The target to bring superfast broadband to 90% of premises in each area of the UK is now expected to be delivered nearly two years later than initially planned.
Only nine out of 44 local projects are expected to reach their original target of providing 90% superfast coverage by May 2015, said the National Audit Office.
An NAO report forecasts that the programme will complete its rollout 22 months later than planned - in 2017 rather than 2015.
NAO head Amyas Morse said: "The rural broadband project is moving forward late and without the benefit of strong competition to protect public value.
"For this we will have to rely on the department's active use of the controls it has negotiated and strong supervision by Ofcom."
The delay is partly because gaining approval for the project under EU State aid rules took six months longer than expected, said the NAO report on the rural broadband programme.

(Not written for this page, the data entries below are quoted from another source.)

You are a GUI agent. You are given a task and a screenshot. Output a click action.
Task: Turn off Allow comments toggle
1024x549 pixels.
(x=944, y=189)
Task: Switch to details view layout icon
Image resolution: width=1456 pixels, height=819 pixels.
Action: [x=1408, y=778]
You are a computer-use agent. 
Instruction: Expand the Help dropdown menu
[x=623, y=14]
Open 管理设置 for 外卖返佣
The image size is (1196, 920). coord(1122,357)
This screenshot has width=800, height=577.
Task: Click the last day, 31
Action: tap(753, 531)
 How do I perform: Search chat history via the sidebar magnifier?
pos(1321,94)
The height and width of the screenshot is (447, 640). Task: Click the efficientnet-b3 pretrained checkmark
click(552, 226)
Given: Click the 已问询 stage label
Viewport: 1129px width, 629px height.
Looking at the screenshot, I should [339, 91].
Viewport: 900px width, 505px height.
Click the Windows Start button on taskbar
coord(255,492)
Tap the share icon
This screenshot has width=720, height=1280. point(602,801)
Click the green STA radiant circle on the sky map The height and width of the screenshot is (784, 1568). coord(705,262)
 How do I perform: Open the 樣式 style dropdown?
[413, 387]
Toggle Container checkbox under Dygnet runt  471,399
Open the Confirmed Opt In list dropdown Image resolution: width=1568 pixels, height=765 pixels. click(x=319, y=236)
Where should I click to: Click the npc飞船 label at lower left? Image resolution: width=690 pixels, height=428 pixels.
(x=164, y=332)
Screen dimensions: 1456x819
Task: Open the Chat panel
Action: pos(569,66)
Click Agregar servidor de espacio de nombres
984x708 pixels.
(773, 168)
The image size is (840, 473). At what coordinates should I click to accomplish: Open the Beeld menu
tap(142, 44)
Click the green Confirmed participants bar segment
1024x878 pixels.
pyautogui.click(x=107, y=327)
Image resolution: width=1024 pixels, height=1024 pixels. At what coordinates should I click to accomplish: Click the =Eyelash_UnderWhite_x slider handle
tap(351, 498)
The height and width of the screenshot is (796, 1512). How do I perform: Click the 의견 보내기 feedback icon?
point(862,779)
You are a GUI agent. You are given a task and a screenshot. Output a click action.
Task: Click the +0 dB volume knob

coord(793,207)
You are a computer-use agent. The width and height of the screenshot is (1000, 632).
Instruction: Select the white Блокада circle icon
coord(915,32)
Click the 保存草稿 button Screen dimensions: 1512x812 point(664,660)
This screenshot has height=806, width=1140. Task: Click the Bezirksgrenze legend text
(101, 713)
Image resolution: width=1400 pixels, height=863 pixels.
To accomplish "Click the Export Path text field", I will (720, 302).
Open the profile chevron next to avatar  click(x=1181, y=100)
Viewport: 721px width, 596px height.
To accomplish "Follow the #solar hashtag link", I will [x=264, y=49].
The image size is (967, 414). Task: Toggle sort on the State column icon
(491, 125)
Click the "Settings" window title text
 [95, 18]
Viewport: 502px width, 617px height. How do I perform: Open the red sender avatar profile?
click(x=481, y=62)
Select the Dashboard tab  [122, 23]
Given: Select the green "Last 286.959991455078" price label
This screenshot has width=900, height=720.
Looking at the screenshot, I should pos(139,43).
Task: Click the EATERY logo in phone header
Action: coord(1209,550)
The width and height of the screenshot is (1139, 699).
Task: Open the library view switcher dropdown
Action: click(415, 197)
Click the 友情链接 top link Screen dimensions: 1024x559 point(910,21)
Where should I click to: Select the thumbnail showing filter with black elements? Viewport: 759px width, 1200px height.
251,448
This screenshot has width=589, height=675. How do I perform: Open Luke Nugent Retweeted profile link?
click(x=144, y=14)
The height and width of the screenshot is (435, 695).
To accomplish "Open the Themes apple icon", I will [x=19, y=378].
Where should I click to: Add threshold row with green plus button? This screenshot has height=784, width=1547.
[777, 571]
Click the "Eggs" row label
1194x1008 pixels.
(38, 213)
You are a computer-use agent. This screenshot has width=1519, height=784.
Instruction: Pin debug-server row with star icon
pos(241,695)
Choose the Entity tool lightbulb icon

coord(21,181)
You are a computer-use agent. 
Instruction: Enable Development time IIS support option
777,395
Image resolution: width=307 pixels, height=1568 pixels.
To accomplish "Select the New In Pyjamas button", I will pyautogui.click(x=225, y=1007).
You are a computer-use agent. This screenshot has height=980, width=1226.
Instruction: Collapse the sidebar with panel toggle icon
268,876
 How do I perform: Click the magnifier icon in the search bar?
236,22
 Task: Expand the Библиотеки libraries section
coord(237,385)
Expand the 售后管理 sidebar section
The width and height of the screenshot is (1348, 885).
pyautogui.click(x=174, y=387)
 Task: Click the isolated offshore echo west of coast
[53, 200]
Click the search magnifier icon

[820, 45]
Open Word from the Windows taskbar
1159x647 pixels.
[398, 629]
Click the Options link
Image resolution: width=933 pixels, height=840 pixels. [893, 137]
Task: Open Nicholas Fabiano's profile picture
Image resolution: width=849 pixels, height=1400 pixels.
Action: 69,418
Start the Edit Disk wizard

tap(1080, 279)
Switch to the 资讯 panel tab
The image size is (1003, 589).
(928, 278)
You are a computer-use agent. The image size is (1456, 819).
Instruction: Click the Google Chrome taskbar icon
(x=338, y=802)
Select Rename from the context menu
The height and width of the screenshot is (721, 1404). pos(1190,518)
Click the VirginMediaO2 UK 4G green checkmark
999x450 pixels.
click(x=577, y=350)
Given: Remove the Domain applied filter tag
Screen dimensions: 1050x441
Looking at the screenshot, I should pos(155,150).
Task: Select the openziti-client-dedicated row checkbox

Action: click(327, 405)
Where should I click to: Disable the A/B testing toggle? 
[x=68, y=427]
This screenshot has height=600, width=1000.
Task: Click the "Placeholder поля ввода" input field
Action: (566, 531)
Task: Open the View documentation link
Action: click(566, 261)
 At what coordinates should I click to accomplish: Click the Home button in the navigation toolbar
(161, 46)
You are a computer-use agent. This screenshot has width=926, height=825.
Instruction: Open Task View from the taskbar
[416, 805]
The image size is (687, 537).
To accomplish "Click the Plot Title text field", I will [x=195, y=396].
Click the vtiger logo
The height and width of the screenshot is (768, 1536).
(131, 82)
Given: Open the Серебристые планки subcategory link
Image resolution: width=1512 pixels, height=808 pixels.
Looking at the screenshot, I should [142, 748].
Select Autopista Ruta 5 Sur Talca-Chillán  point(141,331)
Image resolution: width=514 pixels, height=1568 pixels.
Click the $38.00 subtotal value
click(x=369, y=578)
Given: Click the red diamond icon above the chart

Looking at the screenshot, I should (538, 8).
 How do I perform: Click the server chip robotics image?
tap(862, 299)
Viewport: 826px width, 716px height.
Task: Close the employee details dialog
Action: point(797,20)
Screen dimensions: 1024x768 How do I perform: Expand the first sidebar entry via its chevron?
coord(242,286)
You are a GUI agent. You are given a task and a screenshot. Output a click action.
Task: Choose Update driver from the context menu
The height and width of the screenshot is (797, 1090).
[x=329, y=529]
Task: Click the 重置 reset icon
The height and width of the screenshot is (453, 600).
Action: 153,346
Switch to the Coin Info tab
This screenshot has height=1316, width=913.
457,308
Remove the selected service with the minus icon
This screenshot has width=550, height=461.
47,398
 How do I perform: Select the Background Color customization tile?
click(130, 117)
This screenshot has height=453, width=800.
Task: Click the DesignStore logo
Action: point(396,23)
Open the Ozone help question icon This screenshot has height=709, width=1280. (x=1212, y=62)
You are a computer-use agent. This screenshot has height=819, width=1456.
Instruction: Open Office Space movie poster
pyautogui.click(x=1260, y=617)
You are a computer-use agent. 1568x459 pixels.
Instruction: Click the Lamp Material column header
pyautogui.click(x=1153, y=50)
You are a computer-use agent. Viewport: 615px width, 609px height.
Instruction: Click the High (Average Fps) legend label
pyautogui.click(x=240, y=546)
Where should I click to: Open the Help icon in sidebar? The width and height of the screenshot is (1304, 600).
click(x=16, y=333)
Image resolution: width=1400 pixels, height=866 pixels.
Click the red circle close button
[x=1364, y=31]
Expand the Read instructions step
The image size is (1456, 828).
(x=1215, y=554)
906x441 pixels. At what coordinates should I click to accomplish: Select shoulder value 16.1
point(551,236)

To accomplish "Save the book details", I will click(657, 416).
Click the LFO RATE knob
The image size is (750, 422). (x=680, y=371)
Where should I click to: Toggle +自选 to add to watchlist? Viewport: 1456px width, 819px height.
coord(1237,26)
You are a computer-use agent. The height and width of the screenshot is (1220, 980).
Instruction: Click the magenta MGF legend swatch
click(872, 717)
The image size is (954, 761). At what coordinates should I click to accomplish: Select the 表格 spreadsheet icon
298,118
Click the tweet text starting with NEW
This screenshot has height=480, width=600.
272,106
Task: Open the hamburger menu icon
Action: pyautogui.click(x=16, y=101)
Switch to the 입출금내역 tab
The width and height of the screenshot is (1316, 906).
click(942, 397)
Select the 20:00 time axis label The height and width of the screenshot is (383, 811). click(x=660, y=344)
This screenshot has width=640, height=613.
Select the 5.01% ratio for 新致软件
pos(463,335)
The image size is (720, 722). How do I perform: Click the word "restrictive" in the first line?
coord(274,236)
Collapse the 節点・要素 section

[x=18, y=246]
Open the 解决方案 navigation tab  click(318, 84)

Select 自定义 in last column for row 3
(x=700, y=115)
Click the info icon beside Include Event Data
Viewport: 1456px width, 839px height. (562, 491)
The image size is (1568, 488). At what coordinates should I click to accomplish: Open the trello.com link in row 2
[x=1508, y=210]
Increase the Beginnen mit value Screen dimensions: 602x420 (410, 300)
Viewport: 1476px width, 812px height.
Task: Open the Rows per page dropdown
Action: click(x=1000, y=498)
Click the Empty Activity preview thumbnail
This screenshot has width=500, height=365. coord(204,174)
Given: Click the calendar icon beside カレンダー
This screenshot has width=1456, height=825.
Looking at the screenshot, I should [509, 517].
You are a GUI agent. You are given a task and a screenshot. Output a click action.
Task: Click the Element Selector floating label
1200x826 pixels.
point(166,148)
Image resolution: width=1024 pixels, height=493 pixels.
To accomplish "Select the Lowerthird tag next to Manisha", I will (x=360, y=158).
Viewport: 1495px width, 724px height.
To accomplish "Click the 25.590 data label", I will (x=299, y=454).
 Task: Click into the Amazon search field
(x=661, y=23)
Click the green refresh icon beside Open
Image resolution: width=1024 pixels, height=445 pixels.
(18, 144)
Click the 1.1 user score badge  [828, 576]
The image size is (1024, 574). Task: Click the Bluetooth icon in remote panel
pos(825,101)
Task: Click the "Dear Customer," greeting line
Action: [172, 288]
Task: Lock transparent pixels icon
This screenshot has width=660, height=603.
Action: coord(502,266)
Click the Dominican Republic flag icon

In June 2013, the government revised its target, and now aims to secure delivery of the rural broadband programme by December 2016, as well as 95% superfast coverage by 2017.
The government designed the programme with three sets of safeguards intended to work together to achieve value for money, recognising that each would not be sufficient alone.
These comprise the promotion of competition through a procurement framework; provision of assurance that bids made by suppliers are appropriate; and in-life contract controls over costs and profit levels.
"Competition has been limited," said the NAO.
"The design of the competitive framework had the advantages of ensuring affordability and transferring risk but, together with State aid conditions and other commercial factors, led to potential suppliers withdrawing from the bidding process.
"BT was left as the only active participant in the framework and is likely to win all 44 local projects."
In addition, the government has secured only limited transparency over the costs in BT's bids.
"It does not have strong assurance that costs, take-up assumptions and the extent of contingency contained in BT's bids are reasonable," the NAO said.
The government had been successful though in securing in-life controls on value for money – such as only paying actual costs supported by invoices and ensuring that suppliers were paid only where they can demonstrate that they have reached key milestones.
But achieving value for money for the programme would in practice depend on scrutiny of hundreds of thousands of invoices and follow-up analysis of take-up rates.
"The success of such a safeguard will partly depend on the level of skill and resource available... during implementation and beyond." said the NAO.
The project funding contributed by BT has so far been lower than originally modelled – the government now expects the company to provide just 23% of the overall projected funding of £1.5 billion, some £207 million less than it modelled in 2011.
At the same time, by the end of the programme, BT is likely to have benefited from £1.2 billion of public money.